The principal investigator of the CAPRI-GOIM trial is Professor Fortunato Ciardiello of the Second University of Naples. Now, the researchers are planning to use next generation sequencing and their scoring system in large, prospective clinical trials of bowel cancer patients being treated with EGFR-targeting drugs, and in sub-groups of patients carrying specific mutations such as BRAF, in order to assess further the correlation between HS and patients' response and outcome.

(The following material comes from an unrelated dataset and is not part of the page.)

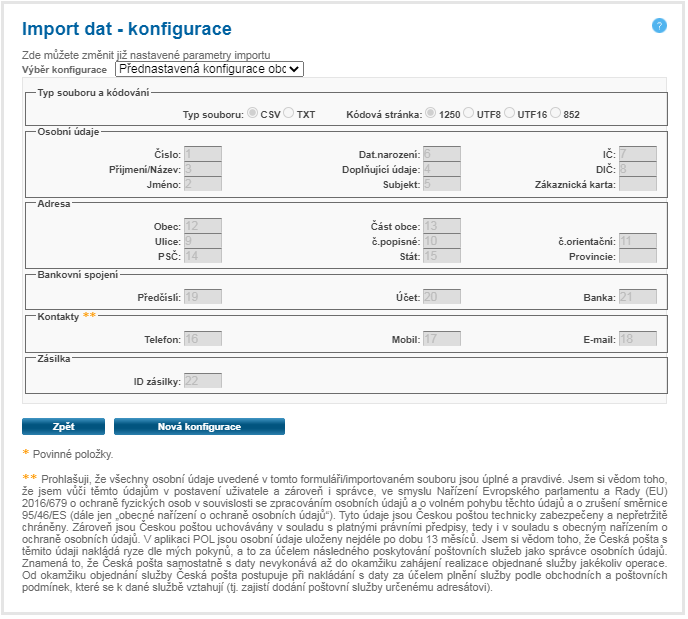Click the Provincie input field
The height and width of the screenshot is (619, 688).
[637, 256]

 "Heterogeneity of KRAS, NRAS, BRAF and PIK3CA mutations in metastatic colorectal cancer and potential effects on therapy in the CAPRI GOIM trial", by N.Normanno et al, on behalf of the CAPRI-GOIM investigators. Annals of Oncology. doi:10.1093/annonc/mdv176
 "CAPRI-GOIM" stands for "Cetuximab after progression in KRAS wild type colorectal cancer patients" (CAPRI) and "Gruppo Oncologico dell'Italia Meridionale" (GOIM).
 The first-line chemotherapy was FOLFIRI (infusional 5-FU/folinic acid/irinotecan), followed by a second-line FOLFOX chemotherapy (infusional 5-FU/folinic acid/oxaliplatin).